● What you will do
Scan the lines below for the string "navigation" and copy every one that has it.

START Supplied records

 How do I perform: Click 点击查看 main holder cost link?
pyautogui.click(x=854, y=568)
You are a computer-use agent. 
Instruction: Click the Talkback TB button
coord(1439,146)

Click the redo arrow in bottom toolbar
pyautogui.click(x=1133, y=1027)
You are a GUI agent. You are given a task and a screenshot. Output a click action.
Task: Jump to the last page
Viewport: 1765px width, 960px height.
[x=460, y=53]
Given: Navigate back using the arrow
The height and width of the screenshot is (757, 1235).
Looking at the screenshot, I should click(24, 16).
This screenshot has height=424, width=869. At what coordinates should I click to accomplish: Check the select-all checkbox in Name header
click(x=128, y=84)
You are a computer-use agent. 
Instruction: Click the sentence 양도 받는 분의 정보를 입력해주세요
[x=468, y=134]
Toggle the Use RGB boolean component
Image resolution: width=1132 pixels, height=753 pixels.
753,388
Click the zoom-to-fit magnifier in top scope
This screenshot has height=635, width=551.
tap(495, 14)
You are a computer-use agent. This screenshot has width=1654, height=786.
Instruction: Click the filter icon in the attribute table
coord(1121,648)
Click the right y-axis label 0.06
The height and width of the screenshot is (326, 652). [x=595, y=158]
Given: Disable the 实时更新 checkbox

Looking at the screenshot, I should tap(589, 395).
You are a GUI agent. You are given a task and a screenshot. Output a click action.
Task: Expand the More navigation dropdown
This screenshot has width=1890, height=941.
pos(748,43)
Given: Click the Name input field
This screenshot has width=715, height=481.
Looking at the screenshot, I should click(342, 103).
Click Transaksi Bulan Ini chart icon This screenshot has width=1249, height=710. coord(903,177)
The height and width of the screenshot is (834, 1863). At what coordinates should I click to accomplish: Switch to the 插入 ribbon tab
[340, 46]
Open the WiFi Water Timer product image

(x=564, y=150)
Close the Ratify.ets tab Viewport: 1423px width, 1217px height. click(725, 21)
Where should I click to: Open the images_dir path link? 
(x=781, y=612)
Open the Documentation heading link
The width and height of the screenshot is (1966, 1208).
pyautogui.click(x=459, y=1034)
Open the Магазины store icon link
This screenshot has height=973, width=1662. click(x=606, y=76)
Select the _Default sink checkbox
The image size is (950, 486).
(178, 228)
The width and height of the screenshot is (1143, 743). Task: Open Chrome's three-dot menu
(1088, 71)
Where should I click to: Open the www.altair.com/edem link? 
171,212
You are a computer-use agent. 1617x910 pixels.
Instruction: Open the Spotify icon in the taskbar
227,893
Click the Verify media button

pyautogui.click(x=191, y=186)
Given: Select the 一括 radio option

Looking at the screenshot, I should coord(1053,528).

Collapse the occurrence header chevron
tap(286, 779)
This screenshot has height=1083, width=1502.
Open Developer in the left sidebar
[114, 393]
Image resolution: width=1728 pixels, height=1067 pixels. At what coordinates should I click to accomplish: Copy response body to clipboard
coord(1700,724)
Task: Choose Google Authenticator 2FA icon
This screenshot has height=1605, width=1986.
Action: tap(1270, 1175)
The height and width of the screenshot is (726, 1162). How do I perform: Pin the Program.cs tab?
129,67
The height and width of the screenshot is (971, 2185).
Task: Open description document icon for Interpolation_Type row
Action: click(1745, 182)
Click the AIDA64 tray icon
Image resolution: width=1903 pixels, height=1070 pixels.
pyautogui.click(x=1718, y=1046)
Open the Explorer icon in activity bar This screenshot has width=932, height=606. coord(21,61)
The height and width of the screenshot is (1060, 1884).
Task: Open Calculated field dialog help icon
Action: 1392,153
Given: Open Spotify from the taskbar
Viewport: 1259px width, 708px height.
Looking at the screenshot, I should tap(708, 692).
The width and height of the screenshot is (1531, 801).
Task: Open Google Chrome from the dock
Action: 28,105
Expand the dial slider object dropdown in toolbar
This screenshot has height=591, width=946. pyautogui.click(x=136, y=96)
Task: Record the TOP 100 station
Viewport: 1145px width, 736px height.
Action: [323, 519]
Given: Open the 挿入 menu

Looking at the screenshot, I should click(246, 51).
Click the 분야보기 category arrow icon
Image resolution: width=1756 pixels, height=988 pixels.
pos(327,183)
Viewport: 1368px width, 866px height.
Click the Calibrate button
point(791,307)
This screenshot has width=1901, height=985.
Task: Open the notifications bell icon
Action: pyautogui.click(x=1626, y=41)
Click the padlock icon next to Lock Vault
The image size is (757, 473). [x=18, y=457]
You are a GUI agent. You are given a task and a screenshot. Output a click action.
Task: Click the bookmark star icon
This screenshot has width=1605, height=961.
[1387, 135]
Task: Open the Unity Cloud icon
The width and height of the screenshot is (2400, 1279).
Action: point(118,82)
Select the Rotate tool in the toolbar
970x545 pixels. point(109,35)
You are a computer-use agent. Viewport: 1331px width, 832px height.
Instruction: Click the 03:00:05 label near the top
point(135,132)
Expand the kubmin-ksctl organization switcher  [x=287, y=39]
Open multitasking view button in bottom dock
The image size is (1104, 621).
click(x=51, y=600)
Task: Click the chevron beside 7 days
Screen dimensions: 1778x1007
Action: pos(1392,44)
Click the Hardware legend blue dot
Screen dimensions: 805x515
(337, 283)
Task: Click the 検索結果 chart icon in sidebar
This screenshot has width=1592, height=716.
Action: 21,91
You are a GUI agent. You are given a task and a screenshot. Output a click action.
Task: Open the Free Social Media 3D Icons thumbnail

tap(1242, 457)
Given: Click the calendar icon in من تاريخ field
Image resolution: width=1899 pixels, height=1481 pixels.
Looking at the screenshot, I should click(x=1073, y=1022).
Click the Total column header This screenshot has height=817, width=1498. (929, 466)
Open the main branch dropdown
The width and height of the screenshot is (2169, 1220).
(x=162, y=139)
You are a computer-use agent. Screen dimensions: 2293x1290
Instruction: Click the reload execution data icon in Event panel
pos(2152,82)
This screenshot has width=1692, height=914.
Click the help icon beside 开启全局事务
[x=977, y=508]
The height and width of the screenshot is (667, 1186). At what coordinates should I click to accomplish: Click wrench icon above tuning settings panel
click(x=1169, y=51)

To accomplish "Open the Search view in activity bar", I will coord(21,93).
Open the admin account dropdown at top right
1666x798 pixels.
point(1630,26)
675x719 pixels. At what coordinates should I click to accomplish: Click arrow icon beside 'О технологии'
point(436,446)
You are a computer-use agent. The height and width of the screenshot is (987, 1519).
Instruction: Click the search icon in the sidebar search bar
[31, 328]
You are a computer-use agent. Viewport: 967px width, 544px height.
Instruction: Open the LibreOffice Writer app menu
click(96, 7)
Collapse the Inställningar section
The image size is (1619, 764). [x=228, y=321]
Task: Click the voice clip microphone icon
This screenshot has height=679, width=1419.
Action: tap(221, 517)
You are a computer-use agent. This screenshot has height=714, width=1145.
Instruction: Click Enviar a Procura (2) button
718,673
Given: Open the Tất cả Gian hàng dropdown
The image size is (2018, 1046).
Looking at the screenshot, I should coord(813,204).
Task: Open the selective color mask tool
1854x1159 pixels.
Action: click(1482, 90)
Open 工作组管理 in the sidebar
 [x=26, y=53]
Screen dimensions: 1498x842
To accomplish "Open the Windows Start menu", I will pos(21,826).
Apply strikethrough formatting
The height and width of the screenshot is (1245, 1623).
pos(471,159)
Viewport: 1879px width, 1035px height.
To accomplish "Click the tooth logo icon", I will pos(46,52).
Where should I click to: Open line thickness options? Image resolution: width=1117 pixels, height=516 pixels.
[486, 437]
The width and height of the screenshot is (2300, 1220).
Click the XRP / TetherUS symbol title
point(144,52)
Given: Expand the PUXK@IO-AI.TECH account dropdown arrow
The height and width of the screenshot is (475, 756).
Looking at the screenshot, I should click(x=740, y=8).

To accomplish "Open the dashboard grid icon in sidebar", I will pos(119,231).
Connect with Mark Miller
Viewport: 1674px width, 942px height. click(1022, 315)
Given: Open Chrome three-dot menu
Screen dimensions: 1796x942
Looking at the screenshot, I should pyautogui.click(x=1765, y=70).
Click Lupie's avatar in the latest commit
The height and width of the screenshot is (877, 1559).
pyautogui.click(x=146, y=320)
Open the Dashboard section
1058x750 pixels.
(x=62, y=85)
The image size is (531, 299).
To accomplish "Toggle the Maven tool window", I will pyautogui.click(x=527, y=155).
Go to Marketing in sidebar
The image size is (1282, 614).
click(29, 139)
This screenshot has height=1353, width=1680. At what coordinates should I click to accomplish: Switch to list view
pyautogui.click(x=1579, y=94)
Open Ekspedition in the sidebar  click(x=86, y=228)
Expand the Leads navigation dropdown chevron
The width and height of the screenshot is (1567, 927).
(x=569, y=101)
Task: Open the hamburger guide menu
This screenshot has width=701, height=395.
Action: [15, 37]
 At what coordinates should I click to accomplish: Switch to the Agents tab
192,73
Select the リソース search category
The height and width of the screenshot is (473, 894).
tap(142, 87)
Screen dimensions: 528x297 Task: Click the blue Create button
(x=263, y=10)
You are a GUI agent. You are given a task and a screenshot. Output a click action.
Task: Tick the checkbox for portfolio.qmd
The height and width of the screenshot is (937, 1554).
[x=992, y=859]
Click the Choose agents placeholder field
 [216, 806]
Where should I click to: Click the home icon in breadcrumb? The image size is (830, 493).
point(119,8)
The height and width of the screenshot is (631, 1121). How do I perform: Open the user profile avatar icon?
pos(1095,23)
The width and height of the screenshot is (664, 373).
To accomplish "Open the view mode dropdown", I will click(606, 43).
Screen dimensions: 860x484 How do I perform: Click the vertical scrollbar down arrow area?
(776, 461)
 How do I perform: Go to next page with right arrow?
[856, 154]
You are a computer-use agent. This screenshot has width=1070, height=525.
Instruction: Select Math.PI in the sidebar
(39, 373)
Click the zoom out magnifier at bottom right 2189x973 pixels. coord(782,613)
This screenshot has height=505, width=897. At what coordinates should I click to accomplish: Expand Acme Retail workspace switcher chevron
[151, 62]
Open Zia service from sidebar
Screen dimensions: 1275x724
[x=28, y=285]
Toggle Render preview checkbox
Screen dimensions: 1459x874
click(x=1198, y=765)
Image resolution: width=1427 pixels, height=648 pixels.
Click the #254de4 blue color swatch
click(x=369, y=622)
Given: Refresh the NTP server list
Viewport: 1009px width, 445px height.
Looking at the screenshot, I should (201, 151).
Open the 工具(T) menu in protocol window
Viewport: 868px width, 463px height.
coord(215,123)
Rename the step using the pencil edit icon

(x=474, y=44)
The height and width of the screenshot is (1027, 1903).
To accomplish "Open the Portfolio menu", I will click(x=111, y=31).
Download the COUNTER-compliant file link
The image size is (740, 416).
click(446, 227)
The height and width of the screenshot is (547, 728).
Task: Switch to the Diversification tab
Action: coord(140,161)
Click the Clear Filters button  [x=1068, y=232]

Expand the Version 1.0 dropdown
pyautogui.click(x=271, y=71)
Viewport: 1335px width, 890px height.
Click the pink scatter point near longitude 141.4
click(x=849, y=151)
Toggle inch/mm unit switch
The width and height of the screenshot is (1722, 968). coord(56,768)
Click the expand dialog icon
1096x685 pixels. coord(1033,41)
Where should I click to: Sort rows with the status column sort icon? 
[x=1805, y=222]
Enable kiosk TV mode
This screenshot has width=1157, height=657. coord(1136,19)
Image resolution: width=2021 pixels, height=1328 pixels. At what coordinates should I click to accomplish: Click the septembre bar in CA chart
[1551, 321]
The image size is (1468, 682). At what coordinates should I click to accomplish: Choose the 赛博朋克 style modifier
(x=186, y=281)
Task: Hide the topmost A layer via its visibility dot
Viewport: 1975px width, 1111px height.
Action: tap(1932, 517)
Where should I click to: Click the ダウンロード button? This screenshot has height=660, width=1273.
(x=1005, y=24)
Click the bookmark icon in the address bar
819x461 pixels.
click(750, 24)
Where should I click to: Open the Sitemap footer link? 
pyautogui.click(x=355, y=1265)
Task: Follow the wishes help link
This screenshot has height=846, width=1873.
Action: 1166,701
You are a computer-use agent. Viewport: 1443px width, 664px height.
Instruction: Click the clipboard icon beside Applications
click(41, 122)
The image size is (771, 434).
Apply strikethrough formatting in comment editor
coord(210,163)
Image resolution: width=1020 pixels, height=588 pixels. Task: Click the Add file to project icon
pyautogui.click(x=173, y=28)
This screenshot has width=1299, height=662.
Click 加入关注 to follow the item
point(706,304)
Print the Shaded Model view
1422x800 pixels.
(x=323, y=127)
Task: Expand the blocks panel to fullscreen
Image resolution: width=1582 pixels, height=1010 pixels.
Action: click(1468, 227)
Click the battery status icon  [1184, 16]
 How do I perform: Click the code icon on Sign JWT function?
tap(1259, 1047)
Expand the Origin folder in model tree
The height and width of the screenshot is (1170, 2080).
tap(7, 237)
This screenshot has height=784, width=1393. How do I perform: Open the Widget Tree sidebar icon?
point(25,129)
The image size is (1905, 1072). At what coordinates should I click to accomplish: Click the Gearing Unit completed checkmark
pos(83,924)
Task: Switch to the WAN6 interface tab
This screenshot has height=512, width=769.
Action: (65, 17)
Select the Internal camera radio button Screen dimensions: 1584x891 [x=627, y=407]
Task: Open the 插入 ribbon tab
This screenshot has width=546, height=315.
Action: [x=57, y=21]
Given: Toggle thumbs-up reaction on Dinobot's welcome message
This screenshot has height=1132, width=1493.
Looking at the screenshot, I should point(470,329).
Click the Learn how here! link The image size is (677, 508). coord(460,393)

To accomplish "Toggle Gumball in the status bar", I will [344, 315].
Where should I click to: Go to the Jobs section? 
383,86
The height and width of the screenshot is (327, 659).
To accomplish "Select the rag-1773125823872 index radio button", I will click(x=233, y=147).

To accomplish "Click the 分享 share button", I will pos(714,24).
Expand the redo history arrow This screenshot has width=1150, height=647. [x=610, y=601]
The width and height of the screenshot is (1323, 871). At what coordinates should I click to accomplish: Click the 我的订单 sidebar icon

END Supplied records

● Task solution
Task: Expand the More navigation dropdown
Expand the Leads navigation dropdown chevron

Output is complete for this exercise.